**Your task**
Nothing but the records themselves, exactly as written and free of pictures, should appear in your response.

**Extracted information**
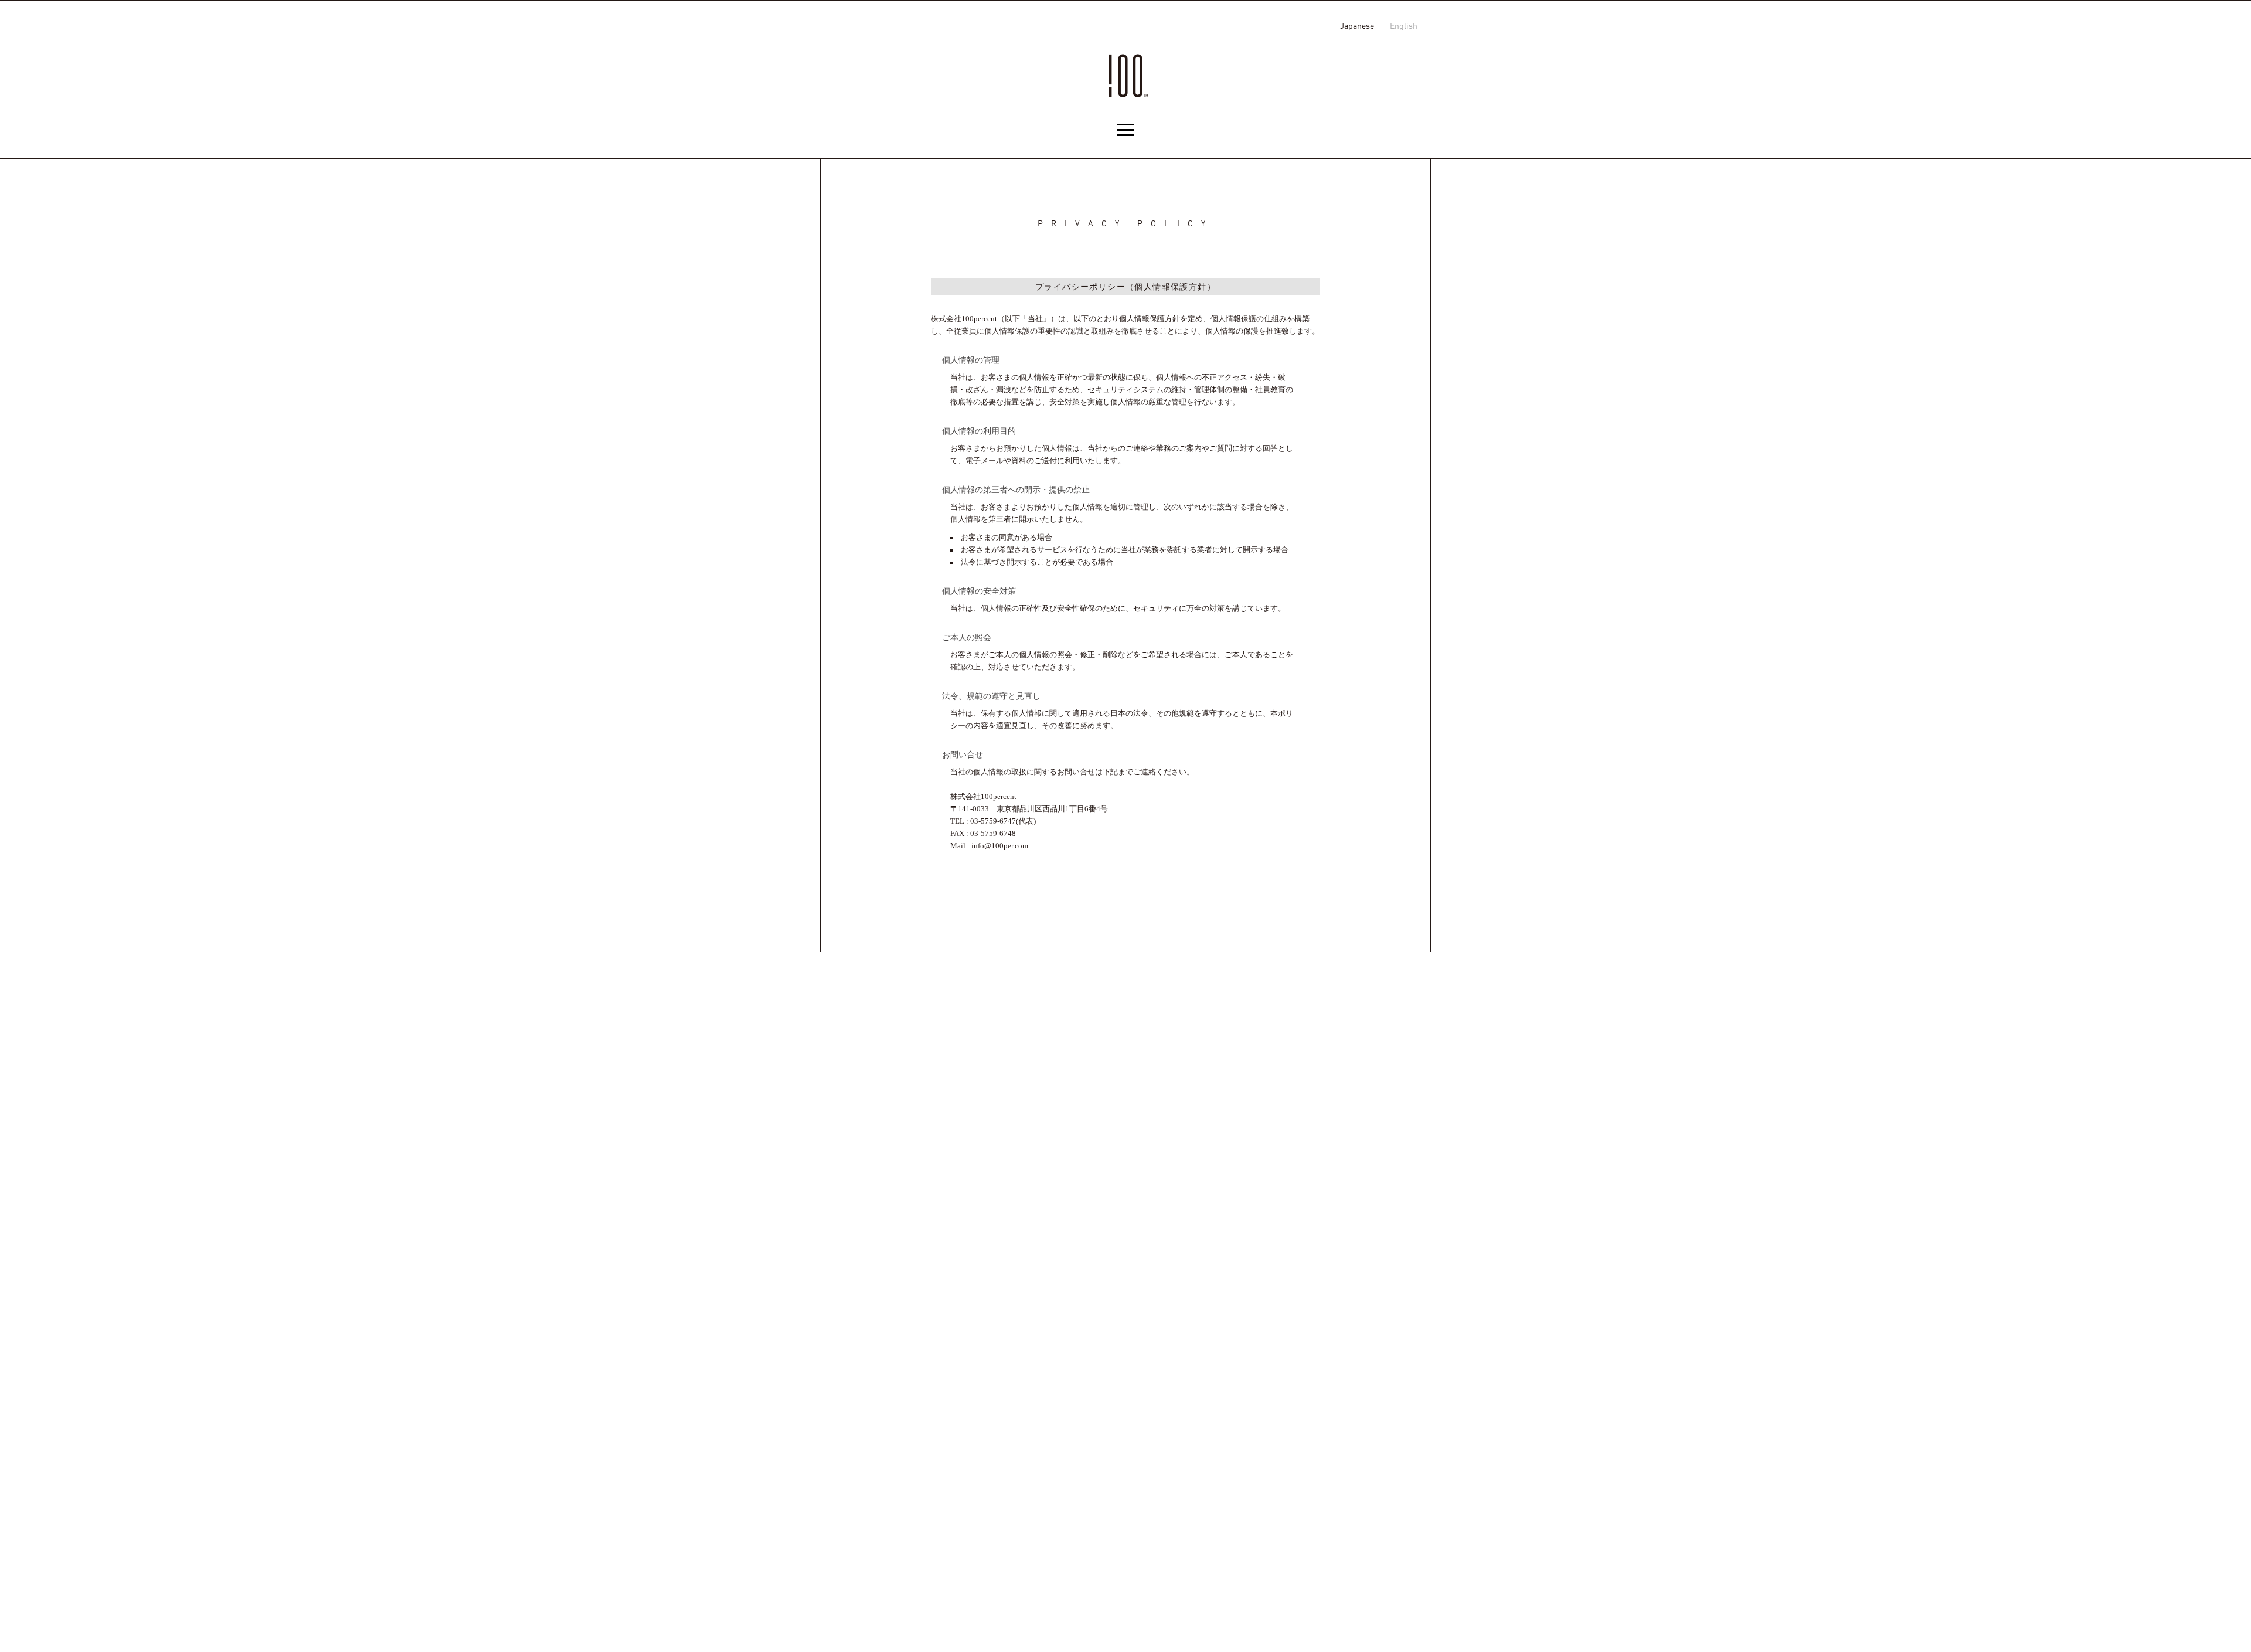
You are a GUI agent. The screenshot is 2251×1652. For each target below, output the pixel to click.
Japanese (1357, 25)
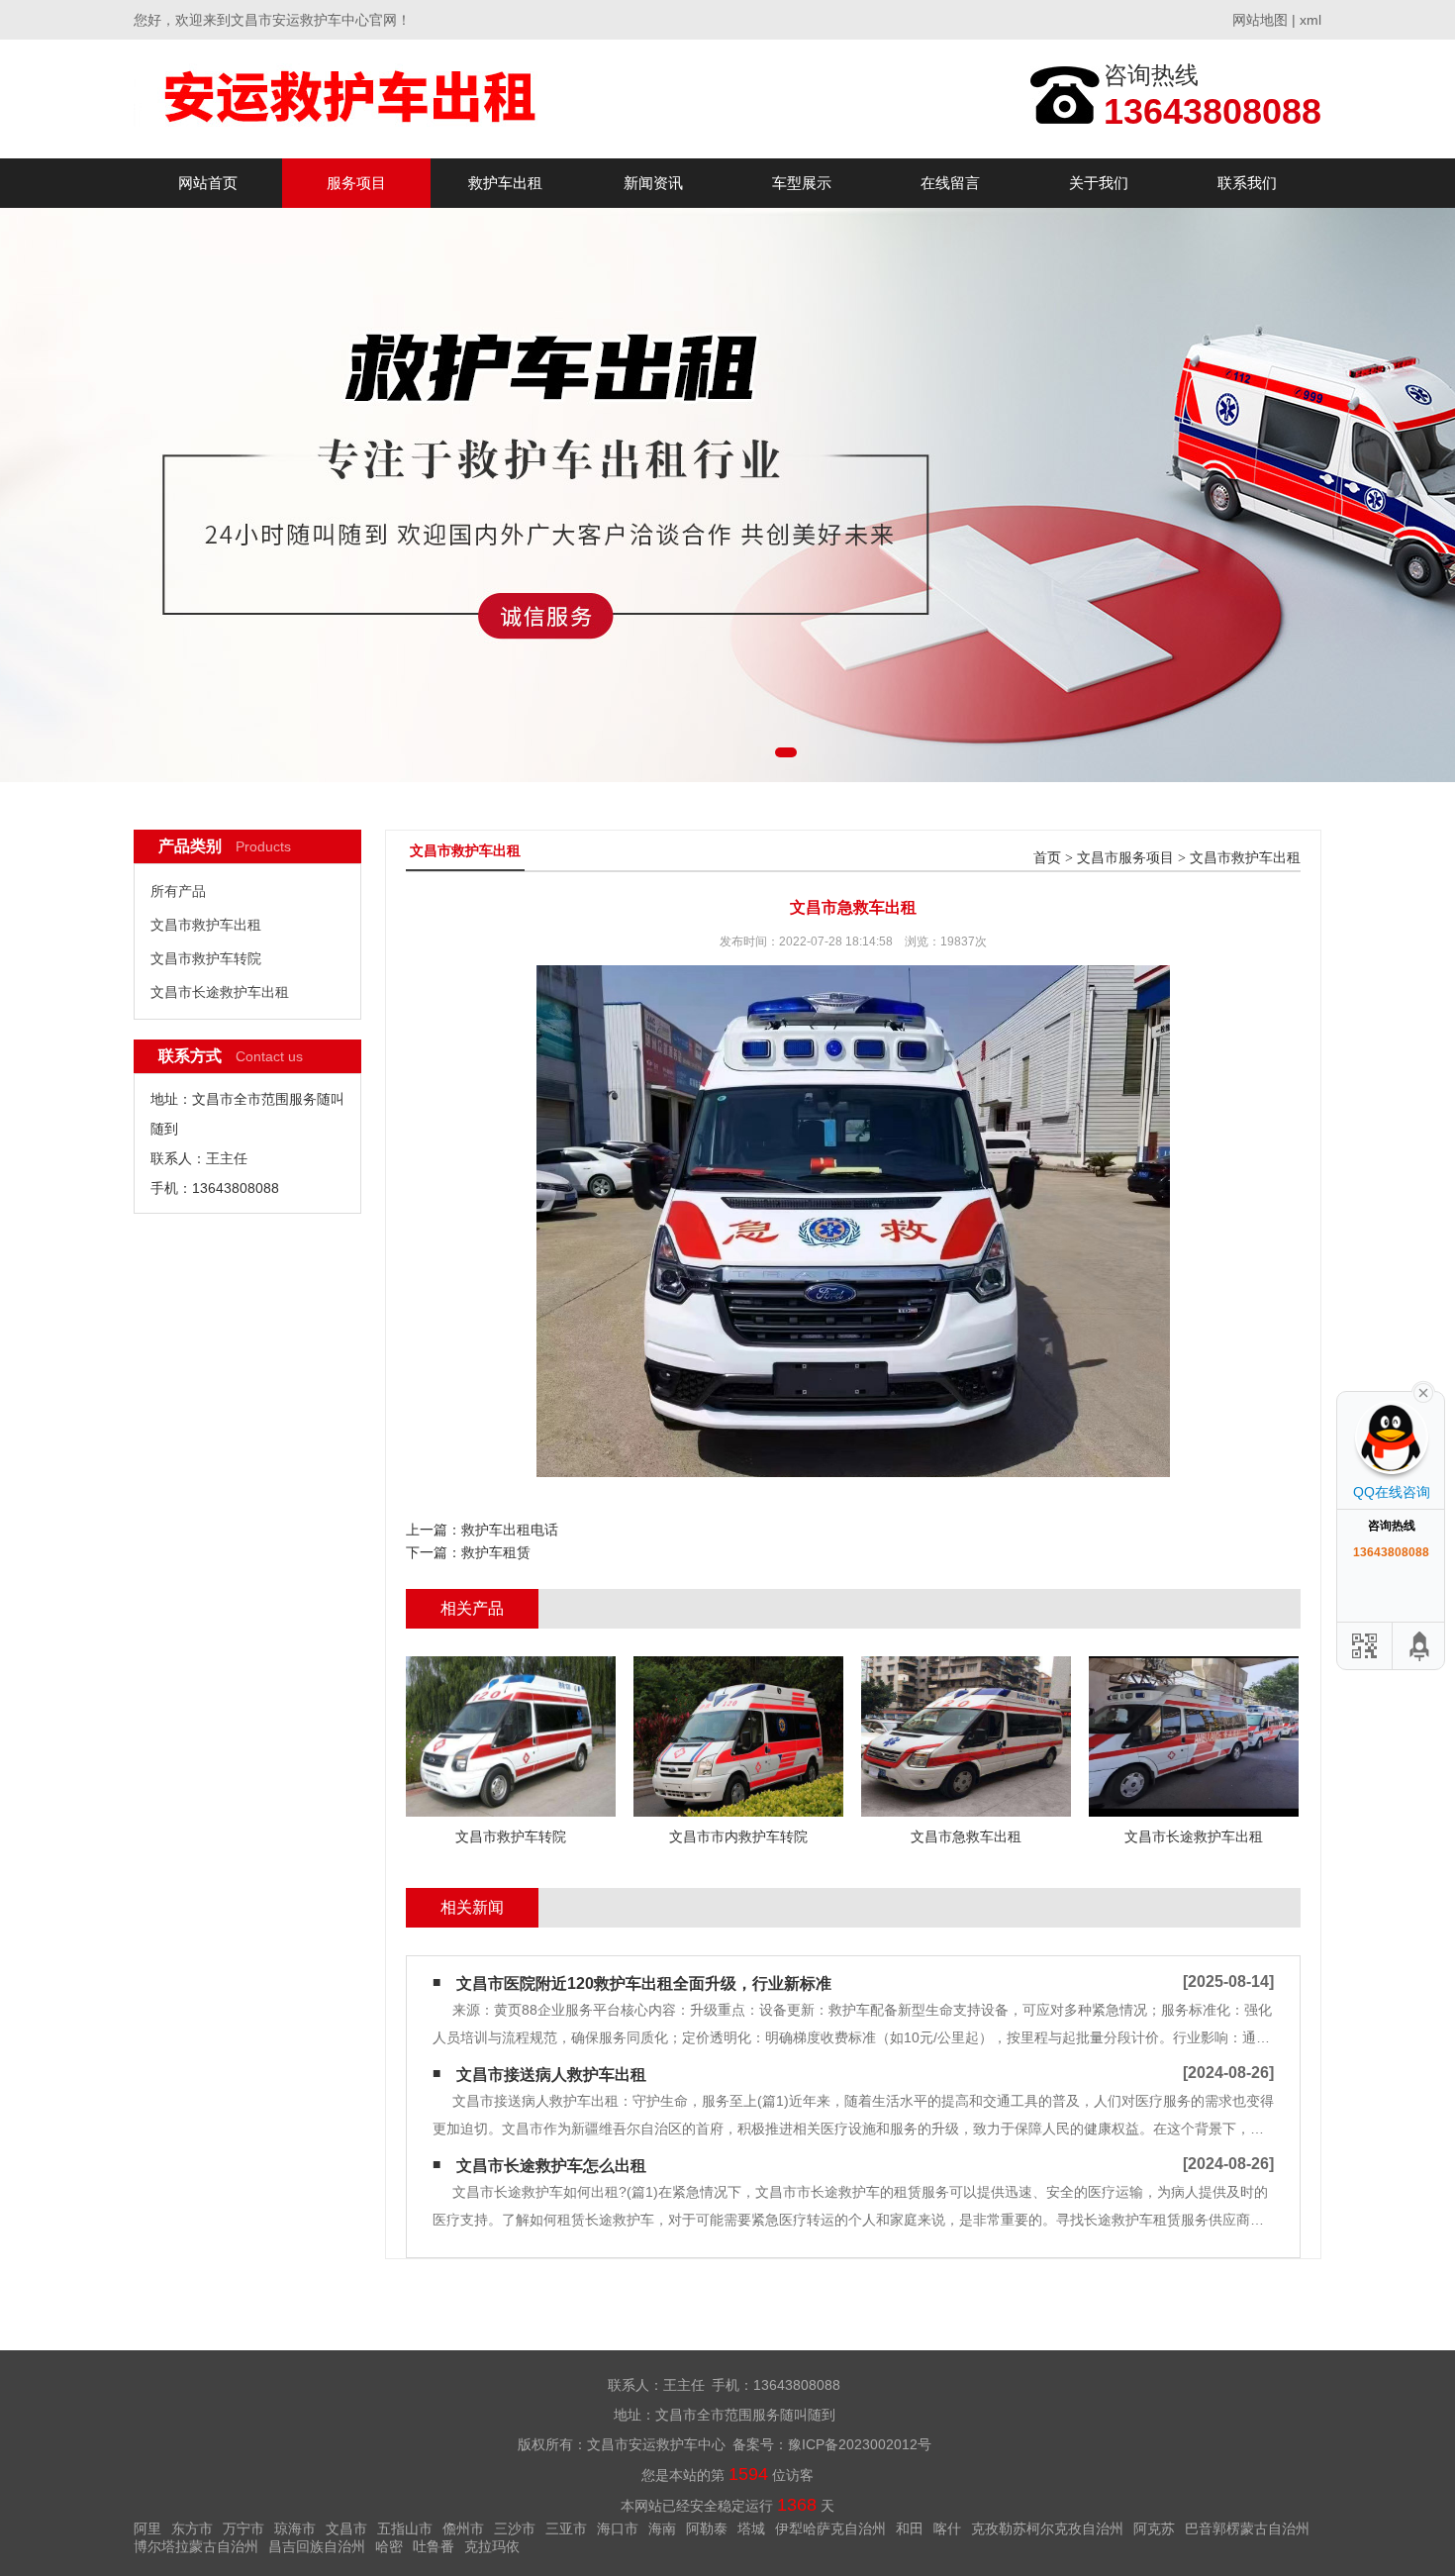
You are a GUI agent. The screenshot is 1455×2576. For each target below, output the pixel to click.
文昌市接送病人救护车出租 (551, 2074)
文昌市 (346, 2528)
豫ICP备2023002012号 (859, 2444)
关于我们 (1098, 182)
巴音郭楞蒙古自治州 (1247, 2528)
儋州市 (463, 2528)
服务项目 (356, 182)
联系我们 (1247, 182)
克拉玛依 (492, 2546)
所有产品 (178, 891)
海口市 (617, 2528)
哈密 (389, 2546)
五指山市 (405, 2528)
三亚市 (566, 2528)
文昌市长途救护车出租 (219, 992)
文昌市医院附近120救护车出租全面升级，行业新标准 (643, 1983)
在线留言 (950, 182)
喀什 (947, 2528)
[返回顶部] (1420, 1646)
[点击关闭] (1423, 1391)
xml (1310, 20)
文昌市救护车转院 (205, 958)
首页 (1047, 857)
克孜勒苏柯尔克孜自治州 (1047, 2528)
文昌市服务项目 (1125, 857)
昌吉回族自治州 (316, 2546)
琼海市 (295, 2528)
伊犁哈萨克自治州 (830, 2528)
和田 (909, 2528)
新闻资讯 (653, 182)
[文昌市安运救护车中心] (352, 98)
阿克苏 (1154, 2528)
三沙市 (514, 2528)
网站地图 (1260, 20)
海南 (662, 2528)
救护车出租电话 (509, 1529)
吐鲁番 (433, 2546)
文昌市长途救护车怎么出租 (551, 2165)
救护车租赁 (496, 1552)
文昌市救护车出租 (205, 925)
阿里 (147, 2528)
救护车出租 (505, 182)
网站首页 (208, 182)
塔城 (751, 2528)
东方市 (192, 2528)
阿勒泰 (707, 2528)
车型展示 (801, 182)
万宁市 (243, 2528)
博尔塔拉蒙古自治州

**Exercise solution**
You are a GUI agent. The screenshot is 2251×1652. For each target below, output the pixel to click.
Japanese (1357, 25)
You are a GUI agent. The screenshot is 1455×2576. For each target below, output the pixel to click.
文昌市接送病人救护车出租 (551, 2074)
文昌市 (346, 2528)
豫ICP备2023002012号 (859, 2444)
关于我们 (1098, 182)
巴音郭楞蒙古自治州 (1247, 2528)
儋州市 (463, 2528)
服务项目 (356, 182)
联系我们 (1247, 182)
克拉玛依 (492, 2546)
所有产品 (178, 891)
海口市 (617, 2528)
哈密 (389, 2546)
五指山市 (405, 2528)
三亚市 (566, 2528)
文昌市长途救护车出租 (219, 992)
文昌市医院附近120救护车出租全面升级，行业新标准 (643, 1983)
在线留言 (950, 182)
喀什 (947, 2528)
[返回顶部] (1420, 1646)
[点击关闭] (1423, 1391)
xml (1310, 20)
文昌市救护车转院 (205, 958)
首页 (1047, 857)
克孜勒苏柯尔克孜自治州 (1047, 2528)
文昌市服务项目 (1125, 857)
昌吉回族自治州 (316, 2546)
琼海市 (295, 2528)
伊犁哈萨克自治州 (830, 2528)
和田 (909, 2528)
新闻资讯 (653, 182)
[文昌市安运救护车中心] (352, 98)
阿克苏 (1154, 2528)
三沙市 (514, 2528)
网站地图 (1260, 20)
海南 (662, 2528)
救护车出租电话 (509, 1529)
吐鲁番 (433, 2546)
文昌市长途救护车怎么出租 (551, 2165)
救护车租赁 (496, 1552)
文昌市救护车出租 (205, 925)
阿里 (147, 2528)
救护车出租 (505, 182)
网站首页 (208, 182)
塔城 (751, 2528)
东方市 (192, 2528)
阿勒泰 (707, 2528)
车型展示 (801, 182)
万宁市 (243, 2528)
博尔塔拉蒙古自治州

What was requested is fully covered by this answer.